[Collected data]

====

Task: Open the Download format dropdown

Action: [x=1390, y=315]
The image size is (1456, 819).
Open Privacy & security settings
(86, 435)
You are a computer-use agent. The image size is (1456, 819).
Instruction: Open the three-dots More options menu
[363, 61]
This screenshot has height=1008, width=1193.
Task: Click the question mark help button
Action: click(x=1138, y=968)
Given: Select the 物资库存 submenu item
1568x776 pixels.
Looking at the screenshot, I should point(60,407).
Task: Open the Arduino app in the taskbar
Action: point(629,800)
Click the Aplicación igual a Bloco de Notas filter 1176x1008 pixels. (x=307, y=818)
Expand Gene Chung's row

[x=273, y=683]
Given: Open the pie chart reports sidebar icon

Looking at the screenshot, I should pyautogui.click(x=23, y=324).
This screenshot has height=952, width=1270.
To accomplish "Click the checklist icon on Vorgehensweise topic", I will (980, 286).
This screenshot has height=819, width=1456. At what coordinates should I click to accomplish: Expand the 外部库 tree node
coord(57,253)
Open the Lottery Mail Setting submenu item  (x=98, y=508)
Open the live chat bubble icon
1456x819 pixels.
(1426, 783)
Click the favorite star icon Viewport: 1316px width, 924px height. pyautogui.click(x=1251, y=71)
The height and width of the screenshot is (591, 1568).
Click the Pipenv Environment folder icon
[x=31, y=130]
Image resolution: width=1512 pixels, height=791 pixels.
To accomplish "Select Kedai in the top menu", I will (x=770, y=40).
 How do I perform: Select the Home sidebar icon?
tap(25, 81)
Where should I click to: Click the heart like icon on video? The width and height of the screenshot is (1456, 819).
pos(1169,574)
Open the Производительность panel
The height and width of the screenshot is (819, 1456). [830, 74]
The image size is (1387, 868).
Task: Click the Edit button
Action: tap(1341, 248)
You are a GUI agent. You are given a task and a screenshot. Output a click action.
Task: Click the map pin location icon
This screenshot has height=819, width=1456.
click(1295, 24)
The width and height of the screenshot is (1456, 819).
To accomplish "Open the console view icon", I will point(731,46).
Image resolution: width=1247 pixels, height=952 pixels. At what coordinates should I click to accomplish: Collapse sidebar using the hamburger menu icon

====

→ **TASK BRIEF**
Without altering a single character, write out every record above.

→ **REPLY**
Task: Open the Download format dropdown

Action: [x=1390, y=315]
The image size is (1456, 819).
Open Privacy & security settings
(86, 435)
You are a computer-use agent. The image size is (1456, 819).
Instruction: Open the three-dots More options menu
[363, 61]
This screenshot has height=1008, width=1193.
Task: Click the question mark help button
Action: click(x=1138, y=968)
Given: Select the 物资库存 submenu item
1568x776 pixels.
Looking at the screenshot, I should point(60,407).
Task: Open the Arduino app in the taskbar
Action: point(629,800)
Click the Aplicación igual a Bloco de Notas filter 1176x1008 pixels. (x=307, y=818)
Expand Gene Chung's row

[x=273, y=683]
Given: Open the pie chart reports sidebar icon

Looking at the screenshot, I should pyautogui.click(x=23, y=324).
This screenshot has height=952, width=1270.
To accomplish "Click the checklist icon on Vorgehensweise topic", I will (980, 286).
This screenshot has height=819, width=1456. At what coordinates should I click to accomplish: Expand the 外部库 tree node
coord(57,253)
Open the Lottery Mail Setting submenu item  (x=98, y=508)
Open the live chat bubble icon
1456x819 pixels.
(1426, 783)
Click the favorite star icon Viewport: 1316px width, 924px height. pyautogui.click(x=1251, y=71)
The height and width of the screenshot is (591, 1568).
Click the Pipenv Environment folder icon
[x=31, y=130]
Image resolution: width=1512 pixels, height=791 pixels.
To accomplish "Select Kedai in the top menu", I will (x=770, y=40).
 How do I perform: Select the Home sidebar icon?
tap(25, 81)
Where should I click to: Click the heart like icon on video? The width and height of the screenshot is (1456, 819).
pos(1169,574)
Open the Производительность panel
The height and width of the screenshot is (819, 1456). [830, 74]
The image size is (1387, 868).
Task: Click the Edit button
Action: tap(1341, 248)
You are a GUI agent. You are given a task and a screenshot. Output a click action.
Task: Click the map pin location icon
This screenshot has height=819, width=1456.
click(1295, 24)
The width and height of the screenshot is (1456, 819).
To accomplish "Open the console view icon", I will point(731,46).
Image resolution: width=1247 pixels, height=952 pixels. At what coordinates should I click to accomplish: Collapse sidebar using the hamburger menu icon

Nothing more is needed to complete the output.